Begin Record list
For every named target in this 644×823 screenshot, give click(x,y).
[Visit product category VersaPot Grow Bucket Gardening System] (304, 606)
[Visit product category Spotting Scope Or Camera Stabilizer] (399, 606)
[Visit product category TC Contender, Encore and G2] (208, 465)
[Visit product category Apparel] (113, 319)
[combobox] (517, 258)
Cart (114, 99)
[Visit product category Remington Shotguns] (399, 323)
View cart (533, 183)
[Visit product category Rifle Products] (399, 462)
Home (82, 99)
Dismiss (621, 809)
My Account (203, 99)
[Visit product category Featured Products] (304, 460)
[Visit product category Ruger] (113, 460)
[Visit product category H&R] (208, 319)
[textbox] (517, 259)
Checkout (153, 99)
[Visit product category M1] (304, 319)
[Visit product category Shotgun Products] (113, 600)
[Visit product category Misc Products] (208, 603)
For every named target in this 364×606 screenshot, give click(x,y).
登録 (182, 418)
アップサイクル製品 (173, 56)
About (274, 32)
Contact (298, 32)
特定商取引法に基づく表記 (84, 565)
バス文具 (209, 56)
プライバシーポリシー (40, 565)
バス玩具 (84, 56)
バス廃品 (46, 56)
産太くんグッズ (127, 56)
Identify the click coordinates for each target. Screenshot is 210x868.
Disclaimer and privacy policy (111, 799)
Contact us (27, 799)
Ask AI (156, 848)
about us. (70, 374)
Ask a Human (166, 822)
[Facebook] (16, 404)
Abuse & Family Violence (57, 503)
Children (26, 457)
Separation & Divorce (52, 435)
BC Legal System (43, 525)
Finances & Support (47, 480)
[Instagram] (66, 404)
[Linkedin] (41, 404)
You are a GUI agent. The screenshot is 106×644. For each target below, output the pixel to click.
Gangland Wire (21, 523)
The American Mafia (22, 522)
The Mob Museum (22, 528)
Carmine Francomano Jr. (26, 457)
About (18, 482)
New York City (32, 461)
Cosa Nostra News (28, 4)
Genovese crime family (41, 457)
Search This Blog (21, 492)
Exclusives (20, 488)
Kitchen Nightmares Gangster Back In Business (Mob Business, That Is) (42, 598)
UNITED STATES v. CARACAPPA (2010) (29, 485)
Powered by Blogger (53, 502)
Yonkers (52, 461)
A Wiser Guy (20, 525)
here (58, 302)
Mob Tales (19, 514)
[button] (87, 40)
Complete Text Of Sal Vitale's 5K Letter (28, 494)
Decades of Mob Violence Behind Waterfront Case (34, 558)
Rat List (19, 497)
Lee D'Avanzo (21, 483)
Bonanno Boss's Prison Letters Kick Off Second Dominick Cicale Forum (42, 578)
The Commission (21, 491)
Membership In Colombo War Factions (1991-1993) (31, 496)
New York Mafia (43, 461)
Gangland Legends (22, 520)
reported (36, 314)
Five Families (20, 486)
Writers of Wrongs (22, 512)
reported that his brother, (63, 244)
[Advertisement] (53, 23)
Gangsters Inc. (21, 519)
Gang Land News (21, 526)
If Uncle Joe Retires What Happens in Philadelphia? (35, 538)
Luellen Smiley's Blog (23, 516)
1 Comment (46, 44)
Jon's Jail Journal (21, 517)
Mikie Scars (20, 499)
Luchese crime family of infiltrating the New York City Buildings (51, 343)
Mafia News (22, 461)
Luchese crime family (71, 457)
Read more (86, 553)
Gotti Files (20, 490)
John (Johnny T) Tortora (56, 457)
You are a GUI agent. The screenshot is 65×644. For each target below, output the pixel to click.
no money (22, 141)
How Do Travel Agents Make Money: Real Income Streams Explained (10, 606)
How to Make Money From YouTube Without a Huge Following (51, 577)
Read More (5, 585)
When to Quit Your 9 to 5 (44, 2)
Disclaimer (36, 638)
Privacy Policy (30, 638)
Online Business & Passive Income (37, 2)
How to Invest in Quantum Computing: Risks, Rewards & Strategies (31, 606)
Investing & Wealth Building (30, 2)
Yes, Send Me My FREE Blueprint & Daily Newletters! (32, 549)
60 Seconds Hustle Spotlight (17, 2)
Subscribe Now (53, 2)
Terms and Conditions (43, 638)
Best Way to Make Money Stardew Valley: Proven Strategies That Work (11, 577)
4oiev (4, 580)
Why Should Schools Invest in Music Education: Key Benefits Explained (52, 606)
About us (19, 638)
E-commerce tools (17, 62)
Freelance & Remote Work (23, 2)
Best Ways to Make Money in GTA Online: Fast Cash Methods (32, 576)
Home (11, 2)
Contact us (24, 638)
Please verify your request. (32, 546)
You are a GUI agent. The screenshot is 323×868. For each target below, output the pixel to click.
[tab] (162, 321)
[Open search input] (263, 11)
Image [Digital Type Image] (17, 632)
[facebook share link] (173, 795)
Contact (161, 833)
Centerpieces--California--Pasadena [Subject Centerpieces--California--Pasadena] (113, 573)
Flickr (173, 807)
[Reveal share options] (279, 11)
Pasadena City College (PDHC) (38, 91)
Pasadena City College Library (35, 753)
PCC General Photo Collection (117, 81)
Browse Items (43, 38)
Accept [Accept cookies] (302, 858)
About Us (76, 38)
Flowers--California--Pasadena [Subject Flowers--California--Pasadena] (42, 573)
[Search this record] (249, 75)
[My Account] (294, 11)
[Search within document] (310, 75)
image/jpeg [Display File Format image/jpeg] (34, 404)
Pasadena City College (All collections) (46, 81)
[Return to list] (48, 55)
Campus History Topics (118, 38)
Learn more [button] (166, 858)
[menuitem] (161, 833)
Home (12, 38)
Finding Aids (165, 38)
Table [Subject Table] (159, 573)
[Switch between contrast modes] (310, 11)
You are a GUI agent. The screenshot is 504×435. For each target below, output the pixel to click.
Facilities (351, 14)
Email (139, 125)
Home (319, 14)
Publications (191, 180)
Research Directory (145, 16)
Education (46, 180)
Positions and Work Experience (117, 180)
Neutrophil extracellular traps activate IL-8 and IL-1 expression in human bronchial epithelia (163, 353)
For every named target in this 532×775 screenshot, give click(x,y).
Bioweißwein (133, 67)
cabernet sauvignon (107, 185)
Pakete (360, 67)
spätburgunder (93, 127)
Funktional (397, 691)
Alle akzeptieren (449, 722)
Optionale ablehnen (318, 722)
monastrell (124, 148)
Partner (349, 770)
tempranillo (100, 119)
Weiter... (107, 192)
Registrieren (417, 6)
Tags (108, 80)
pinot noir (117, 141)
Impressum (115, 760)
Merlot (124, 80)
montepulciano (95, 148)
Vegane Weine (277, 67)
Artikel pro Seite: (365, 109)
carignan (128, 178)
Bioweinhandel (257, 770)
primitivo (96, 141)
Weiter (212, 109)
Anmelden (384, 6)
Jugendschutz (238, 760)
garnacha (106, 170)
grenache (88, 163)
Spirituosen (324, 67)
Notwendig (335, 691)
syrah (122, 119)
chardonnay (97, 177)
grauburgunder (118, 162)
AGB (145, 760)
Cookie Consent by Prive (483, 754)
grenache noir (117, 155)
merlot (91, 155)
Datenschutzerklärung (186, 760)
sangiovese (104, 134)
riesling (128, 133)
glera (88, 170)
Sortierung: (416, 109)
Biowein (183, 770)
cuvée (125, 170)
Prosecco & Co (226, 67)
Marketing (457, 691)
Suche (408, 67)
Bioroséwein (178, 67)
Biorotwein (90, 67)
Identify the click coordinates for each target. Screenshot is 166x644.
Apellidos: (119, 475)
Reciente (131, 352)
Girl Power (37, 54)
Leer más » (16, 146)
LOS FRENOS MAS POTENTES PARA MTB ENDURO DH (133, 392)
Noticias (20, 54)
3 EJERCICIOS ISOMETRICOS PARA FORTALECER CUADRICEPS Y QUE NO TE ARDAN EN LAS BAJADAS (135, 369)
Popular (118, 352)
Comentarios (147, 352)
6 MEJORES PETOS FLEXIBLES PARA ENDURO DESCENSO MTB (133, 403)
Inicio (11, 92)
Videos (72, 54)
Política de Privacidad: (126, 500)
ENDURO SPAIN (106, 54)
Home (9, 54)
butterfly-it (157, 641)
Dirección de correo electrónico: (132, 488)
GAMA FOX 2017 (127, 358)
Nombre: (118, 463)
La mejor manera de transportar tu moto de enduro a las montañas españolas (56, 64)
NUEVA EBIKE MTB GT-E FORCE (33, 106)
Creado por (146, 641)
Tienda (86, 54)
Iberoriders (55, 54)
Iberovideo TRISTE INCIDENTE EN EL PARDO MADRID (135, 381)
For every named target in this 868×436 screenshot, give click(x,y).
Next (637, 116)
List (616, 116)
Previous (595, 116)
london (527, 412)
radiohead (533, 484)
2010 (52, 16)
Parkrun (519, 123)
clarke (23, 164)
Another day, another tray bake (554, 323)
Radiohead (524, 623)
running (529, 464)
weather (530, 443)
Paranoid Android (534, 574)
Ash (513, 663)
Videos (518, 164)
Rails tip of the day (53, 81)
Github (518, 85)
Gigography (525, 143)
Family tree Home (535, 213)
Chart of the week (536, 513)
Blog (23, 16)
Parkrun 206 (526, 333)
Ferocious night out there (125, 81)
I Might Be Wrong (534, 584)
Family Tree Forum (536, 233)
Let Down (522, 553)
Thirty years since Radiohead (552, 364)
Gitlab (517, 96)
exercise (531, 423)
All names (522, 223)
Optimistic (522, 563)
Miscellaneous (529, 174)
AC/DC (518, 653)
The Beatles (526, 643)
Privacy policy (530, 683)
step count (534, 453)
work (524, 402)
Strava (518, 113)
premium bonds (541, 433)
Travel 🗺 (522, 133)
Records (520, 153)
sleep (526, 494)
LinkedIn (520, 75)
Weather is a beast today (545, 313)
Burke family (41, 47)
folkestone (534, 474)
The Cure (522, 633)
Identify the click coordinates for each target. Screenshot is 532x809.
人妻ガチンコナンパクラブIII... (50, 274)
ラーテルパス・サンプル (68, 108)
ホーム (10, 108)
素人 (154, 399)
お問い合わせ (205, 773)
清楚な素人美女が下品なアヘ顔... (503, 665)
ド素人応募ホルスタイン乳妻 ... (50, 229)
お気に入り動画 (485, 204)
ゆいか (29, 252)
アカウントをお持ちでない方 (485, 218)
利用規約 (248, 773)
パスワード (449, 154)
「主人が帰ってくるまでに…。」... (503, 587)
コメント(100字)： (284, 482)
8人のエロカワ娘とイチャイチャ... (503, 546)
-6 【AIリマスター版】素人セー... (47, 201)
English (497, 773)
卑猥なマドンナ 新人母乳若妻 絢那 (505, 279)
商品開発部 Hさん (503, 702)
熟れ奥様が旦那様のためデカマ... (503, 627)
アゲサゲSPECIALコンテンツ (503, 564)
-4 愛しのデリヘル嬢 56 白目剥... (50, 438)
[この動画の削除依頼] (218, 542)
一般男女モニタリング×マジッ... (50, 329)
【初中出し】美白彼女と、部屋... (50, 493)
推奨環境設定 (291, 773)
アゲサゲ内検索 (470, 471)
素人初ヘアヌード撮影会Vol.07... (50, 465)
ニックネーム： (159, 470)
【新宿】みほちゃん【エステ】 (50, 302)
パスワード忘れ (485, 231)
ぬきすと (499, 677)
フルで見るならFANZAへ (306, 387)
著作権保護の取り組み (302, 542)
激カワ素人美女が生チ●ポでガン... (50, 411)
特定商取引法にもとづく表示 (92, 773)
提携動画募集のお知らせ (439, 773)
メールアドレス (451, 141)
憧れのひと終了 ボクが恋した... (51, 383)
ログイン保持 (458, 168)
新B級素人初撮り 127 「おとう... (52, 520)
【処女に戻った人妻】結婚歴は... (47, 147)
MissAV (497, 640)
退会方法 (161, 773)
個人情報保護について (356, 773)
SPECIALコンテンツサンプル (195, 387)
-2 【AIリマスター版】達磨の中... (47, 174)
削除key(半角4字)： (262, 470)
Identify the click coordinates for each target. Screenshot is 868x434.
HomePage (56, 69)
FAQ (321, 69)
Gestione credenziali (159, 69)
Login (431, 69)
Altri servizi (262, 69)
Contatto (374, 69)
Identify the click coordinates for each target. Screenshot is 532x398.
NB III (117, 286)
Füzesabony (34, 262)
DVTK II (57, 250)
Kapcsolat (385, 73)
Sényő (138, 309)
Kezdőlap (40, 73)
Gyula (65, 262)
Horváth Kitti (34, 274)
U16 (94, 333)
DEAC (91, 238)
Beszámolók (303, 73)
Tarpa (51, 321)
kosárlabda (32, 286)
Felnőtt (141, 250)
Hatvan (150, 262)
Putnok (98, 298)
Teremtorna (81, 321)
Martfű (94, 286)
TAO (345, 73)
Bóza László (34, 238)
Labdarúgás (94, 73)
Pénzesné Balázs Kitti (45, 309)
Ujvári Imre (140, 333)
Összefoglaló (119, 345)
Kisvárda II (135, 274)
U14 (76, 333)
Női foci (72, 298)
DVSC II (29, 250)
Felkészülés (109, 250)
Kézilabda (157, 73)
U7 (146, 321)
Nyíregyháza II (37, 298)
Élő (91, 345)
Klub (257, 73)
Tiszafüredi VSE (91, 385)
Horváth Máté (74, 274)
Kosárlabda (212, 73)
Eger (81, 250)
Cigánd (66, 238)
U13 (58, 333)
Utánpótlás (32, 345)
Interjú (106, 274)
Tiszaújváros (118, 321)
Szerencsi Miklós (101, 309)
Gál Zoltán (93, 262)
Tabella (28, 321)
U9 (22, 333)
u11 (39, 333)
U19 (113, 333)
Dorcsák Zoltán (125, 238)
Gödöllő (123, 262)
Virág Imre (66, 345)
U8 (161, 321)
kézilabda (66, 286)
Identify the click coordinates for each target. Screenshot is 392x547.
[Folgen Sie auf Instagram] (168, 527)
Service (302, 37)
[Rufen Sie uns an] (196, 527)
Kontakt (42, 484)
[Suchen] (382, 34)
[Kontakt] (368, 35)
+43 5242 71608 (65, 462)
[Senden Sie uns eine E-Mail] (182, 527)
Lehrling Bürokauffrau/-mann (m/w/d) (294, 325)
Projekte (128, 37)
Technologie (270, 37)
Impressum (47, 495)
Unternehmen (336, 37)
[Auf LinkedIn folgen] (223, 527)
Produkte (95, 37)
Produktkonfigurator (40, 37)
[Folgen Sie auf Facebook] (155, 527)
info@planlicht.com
End Record list
Exercise prompt ::
Pick out each line above that contains the string "Contact", treating uppercase and lowercase letters as different.

Full response ::
Contact (298, 32)
Contact us (27, 799)
Contact us (24, 638)
Contact (161, 833)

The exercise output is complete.